Venendo all’offerta gastronomica, frutto dell’accurata elaborazione di materie prime selezionate con la massima cura, va sottolineato come essa sia giornalmente variata, con aggiunte fuori menù, proprio  in ragione di quanto è reperito sul mercato. Tra gli antipasti meritano menzione, oltre al tradizionale piatto di olive ripiene fritte, ciauscolo, fiori di zucca e crema fritta all’anconetana, i diversi “tortini”: di radicchio in salsa di asiago, di zucchine in salsa di carote (delizioso!), di cipolla rossa con salsa al gorgonzola. Tra i primi da non perdere le zuppe, giornalmente variate, le tagliatelle con ragù marchigiano, i ravioli (ottimi quelli di cernia), le mezze maniche con pecorino di fossa, salciccia e pepe nero, il tortello al rosso d’uovo e le paste al tartufo. Tutte le paste fresche sono prodotte in casa, con la sfoglia tirata a mano a cura (e gran fatica!) dell’instancabile titolare. Tra i secondi – per i quali è anche prevista una specifica sezione vegetariana – l’attenzione va richiamata sul cervello di abbacchio fritto con zucchine, sulle diverse preparazioni di ottima carne di manzo, sul coniglio ripieno arrosto tartufato, con ghiotto contorno di patate, sulla coda di rospo variamente presentata, sulle cotolette di abbacchio fritte e, soprattutto (ma qui prevale la partigianeria di chi scrive) sul baccalà (da ascrivere ai primissimi posti tra quelli offerti in città). Menzione particolare merita il piatto di formaggio: pecorino di fossa con miele d’acacia, confettura di albicocche e lonzino di fichi, accompagnato da verdicchio passito “Brumato” di Garofoli. Per i dolci la preparazione della casa rende deliziosi il tortino di mele con zabaglione, il creme caramel (perfettamente non budinoso), la torta di pere caramellate con crema inglese, il semifreddo agli amaretti e torroncino con cioccolato fondente.

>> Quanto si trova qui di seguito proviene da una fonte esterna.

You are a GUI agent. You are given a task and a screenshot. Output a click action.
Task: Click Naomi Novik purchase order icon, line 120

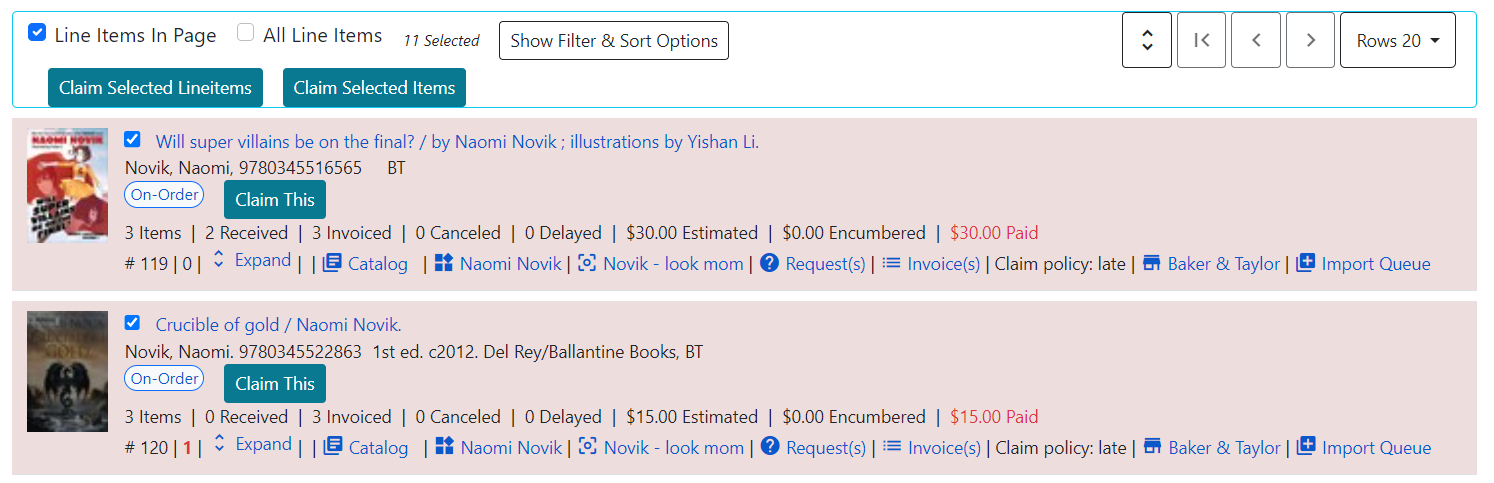pyautogui.click(x=445, y=447)
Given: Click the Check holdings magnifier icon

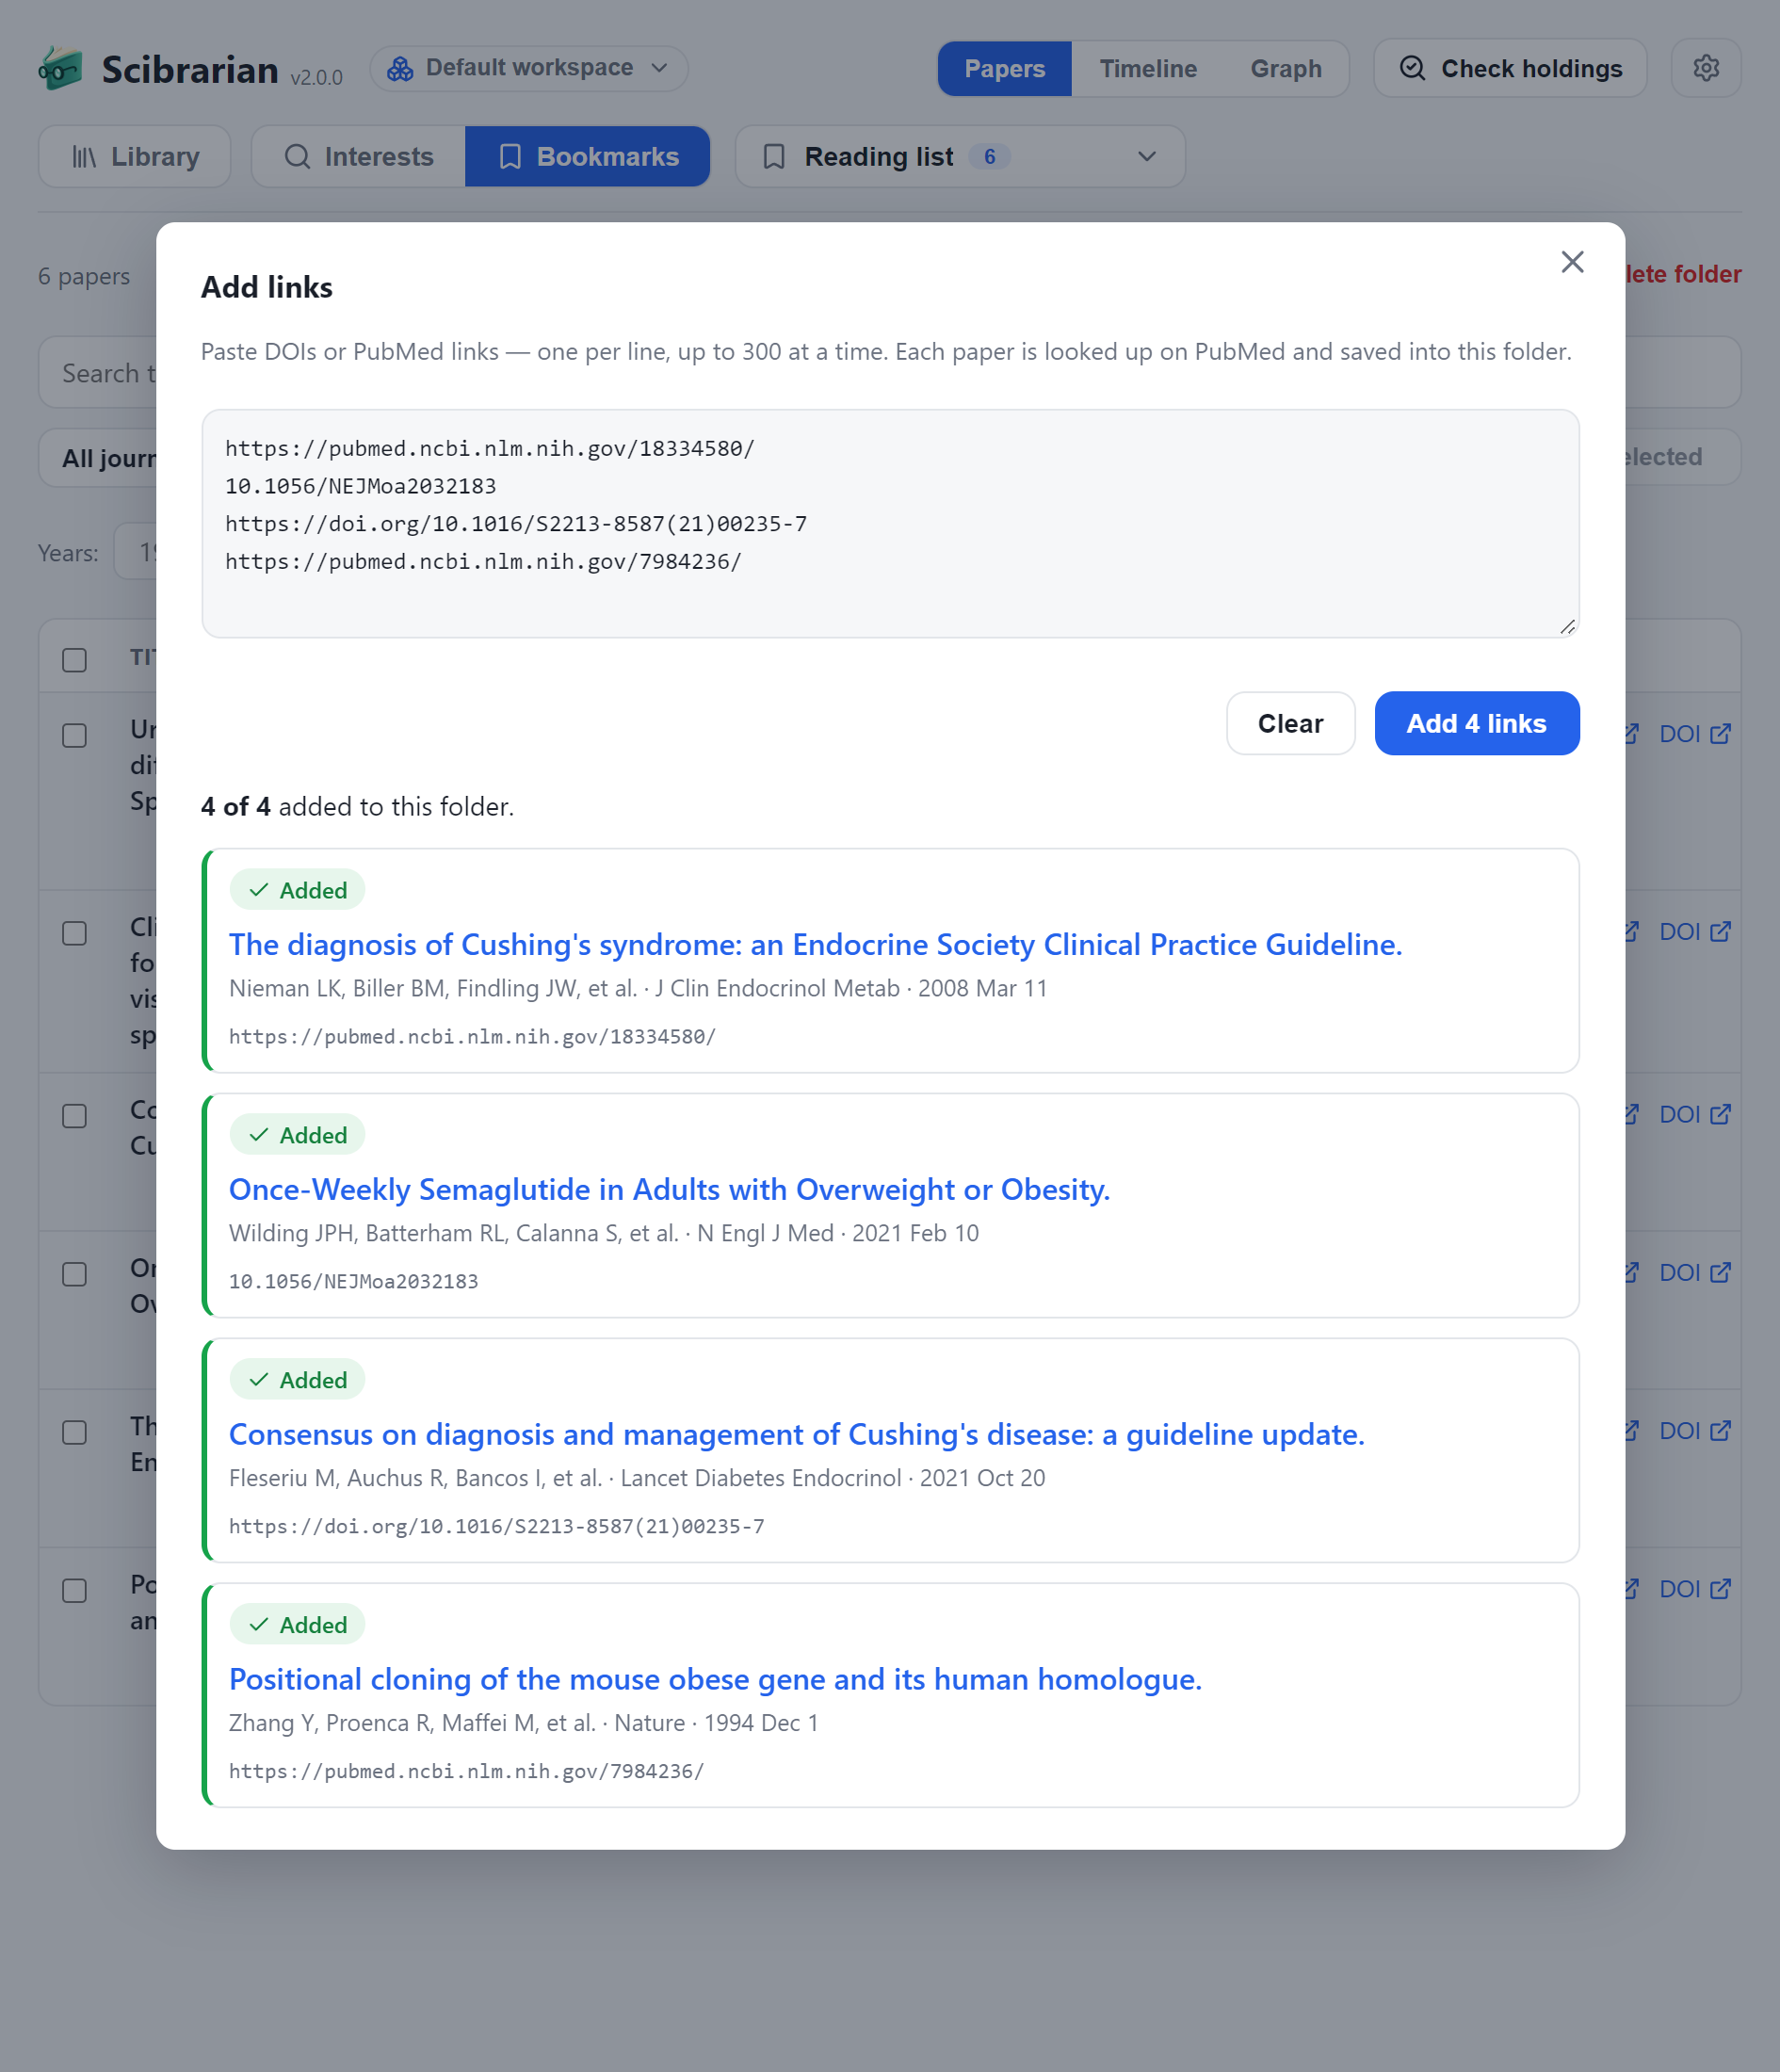Looking at the screenshot, I should (1411, 68).
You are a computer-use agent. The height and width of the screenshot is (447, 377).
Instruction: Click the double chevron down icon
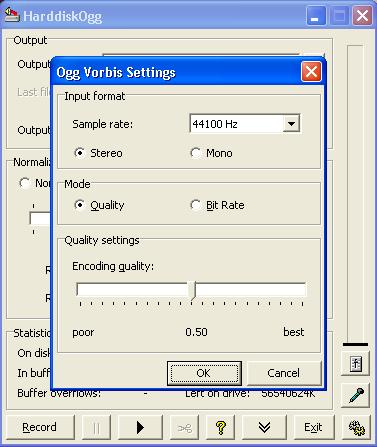pos(264,427)
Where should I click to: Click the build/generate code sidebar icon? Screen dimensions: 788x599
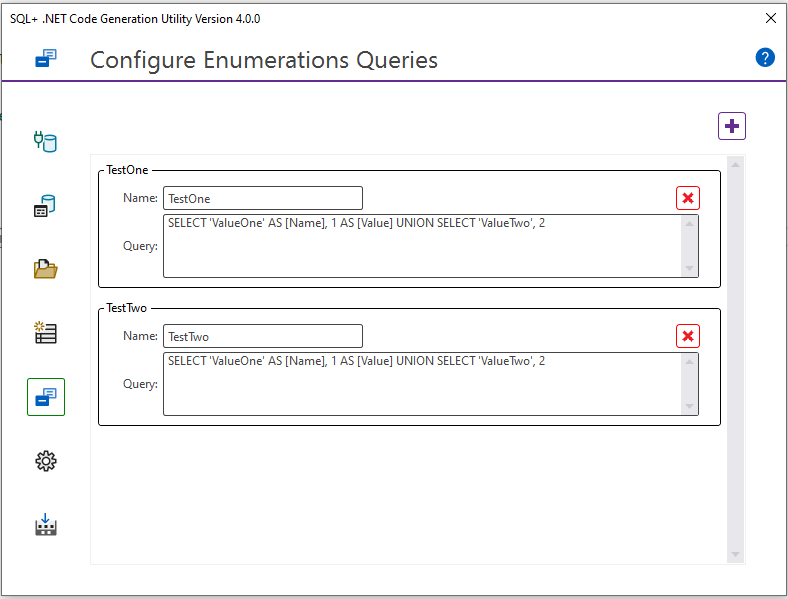46,525
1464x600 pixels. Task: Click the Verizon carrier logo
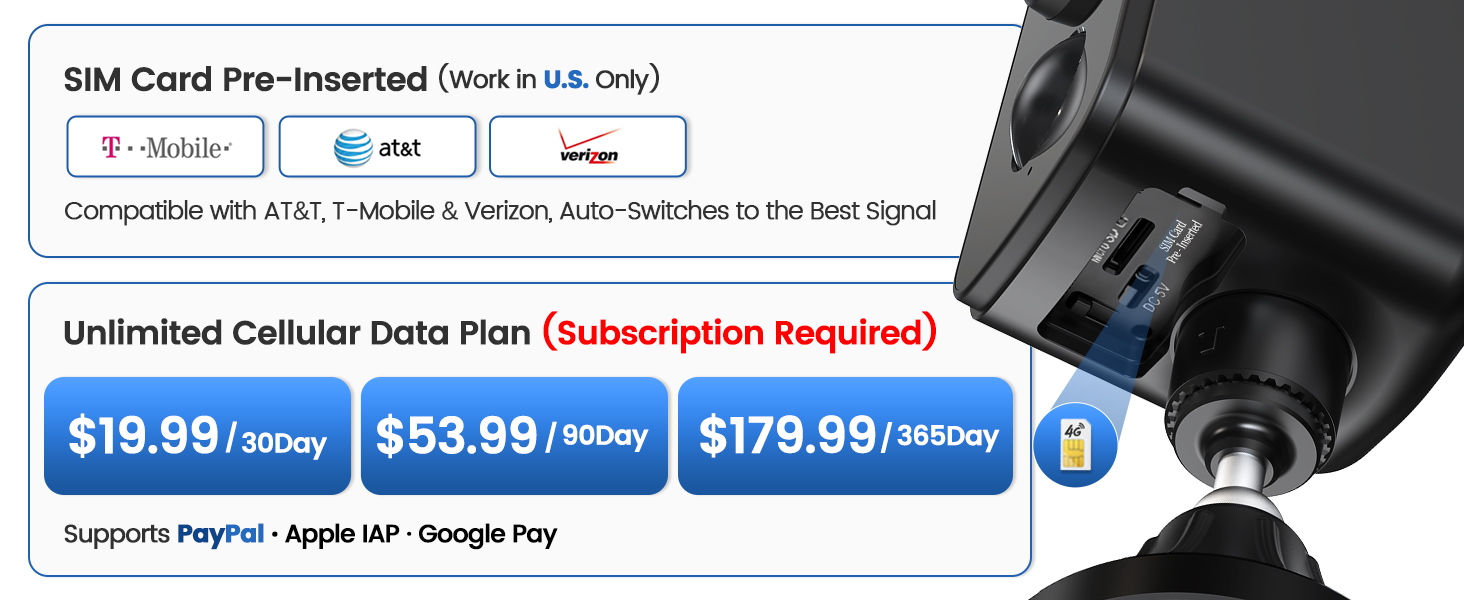tap(588, 147)
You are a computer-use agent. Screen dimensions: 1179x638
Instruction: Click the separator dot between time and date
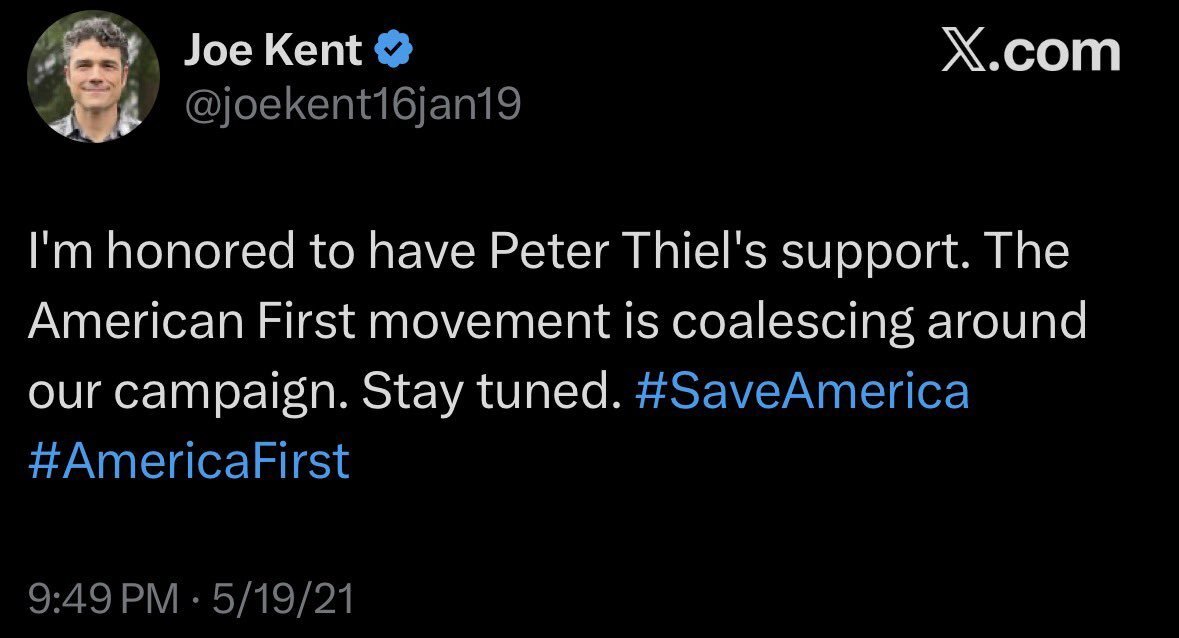click(195, 599)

Buone e decisamente ricche le offerte della cantina, per la quale la scrupolosa ricerca della qualità dei produttori è accompagnata dal commendevole sforzo di contenere al minimo i ricarichi. Del resto, come già si è detto, il cercare di calmierare i costi è caratteristica costante del ristorante, che nel rapporto prezzo/qualità è forse al vertice della classifica cittadina. Quando, con un nuovo impianto di aspirazione, si riuscirà a debellare totalmente il pur vago odore di cibi che, qualche volta, giunge in sala, diverrà ancora più difficile trovare posto in questo locale, per il quale, già all’attualità, occorre spesso prenotare con qualche giorno di anticipo.

Trattoria Monti – Roma, Via di San Vito, 13° – telefono: 06/4466573 – chiuso la domenica a cena e il lunedì.